**Activity:** State how many lines in the listing below contain the word "order", with no other words.
*****
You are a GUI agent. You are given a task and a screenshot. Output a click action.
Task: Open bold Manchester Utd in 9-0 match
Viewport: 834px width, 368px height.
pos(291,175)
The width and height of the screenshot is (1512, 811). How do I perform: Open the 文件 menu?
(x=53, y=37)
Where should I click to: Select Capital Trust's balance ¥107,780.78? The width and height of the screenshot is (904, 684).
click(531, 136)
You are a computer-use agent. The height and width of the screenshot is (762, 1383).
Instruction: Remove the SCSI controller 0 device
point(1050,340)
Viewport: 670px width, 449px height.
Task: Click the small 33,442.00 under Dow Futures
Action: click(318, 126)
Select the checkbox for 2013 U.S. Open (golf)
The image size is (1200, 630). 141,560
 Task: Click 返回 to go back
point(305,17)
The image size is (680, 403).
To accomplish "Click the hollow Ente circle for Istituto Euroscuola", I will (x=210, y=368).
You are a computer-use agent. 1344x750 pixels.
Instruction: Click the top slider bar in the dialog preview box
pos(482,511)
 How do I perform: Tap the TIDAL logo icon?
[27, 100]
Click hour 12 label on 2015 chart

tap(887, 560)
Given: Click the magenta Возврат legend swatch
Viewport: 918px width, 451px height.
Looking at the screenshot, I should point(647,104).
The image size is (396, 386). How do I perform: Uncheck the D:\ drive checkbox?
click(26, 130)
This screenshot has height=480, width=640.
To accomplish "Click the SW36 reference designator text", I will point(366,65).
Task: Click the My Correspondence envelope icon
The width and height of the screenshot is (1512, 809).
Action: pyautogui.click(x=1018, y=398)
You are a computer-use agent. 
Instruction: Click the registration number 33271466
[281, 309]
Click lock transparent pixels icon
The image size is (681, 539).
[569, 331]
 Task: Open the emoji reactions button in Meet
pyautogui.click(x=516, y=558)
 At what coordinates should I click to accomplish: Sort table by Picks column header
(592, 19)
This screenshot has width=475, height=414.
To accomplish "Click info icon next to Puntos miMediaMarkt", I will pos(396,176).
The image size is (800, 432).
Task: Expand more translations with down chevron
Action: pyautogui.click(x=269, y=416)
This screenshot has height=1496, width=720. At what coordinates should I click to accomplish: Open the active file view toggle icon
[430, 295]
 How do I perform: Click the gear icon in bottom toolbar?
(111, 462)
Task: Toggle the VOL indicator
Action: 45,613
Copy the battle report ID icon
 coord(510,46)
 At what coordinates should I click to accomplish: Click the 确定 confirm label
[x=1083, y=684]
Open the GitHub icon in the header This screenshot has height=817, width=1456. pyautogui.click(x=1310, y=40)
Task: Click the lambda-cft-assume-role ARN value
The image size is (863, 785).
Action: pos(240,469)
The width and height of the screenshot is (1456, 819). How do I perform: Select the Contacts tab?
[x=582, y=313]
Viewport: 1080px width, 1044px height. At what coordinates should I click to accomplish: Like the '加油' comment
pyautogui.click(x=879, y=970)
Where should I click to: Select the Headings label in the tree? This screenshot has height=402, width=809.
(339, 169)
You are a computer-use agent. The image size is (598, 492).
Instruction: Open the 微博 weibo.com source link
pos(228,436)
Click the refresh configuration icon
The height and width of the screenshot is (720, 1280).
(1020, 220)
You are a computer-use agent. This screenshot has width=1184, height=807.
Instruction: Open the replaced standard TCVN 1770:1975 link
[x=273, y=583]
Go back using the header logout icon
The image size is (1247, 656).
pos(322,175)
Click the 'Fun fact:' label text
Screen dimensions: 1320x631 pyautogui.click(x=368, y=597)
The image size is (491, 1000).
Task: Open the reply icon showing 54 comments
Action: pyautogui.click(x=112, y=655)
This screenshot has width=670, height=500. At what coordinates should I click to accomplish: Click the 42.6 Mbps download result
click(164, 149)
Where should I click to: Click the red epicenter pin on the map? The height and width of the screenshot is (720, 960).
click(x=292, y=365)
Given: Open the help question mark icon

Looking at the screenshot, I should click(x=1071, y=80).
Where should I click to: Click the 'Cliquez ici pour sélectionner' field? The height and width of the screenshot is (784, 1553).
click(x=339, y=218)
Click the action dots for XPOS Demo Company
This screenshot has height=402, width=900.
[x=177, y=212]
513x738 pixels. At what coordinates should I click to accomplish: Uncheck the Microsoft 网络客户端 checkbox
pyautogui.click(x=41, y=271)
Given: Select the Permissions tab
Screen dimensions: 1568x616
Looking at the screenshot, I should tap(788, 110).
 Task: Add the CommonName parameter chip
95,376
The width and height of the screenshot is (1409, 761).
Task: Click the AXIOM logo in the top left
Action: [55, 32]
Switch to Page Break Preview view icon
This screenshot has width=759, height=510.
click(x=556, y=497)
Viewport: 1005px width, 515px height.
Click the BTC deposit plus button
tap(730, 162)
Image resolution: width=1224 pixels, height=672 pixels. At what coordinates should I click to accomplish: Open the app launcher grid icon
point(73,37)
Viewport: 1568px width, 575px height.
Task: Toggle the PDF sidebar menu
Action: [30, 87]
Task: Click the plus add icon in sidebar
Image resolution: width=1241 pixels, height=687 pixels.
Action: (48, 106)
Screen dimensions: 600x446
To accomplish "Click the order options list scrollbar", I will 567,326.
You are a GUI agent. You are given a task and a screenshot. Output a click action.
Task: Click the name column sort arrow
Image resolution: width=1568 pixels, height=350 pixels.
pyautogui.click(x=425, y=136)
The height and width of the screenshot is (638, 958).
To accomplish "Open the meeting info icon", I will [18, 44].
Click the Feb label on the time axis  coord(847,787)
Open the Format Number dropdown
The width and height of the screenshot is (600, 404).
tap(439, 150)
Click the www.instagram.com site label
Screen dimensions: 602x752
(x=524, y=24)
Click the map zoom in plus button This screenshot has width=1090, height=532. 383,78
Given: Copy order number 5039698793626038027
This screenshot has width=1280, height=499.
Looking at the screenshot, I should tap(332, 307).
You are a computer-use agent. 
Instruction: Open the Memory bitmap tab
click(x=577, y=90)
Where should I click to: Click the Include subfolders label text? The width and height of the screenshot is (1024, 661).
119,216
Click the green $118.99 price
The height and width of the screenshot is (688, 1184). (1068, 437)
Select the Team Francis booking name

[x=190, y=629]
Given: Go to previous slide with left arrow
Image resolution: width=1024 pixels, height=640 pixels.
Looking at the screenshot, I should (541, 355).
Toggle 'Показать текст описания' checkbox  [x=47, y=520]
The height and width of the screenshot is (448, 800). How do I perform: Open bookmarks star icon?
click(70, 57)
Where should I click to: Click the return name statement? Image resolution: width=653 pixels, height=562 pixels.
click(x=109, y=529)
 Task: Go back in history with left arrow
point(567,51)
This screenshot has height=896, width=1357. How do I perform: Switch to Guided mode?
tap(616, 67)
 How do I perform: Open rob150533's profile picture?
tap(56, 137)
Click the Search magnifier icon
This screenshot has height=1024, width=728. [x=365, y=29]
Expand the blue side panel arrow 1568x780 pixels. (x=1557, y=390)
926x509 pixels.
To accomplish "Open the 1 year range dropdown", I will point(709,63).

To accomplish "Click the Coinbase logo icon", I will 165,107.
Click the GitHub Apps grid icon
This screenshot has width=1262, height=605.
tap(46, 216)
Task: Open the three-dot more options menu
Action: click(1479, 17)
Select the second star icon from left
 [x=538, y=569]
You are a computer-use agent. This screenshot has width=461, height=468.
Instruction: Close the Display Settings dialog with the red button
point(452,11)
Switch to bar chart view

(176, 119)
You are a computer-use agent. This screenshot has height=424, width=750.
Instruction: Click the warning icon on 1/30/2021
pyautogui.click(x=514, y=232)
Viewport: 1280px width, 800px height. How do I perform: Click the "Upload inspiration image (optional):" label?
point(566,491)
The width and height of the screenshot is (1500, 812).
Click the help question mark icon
*****
**Your response:** 2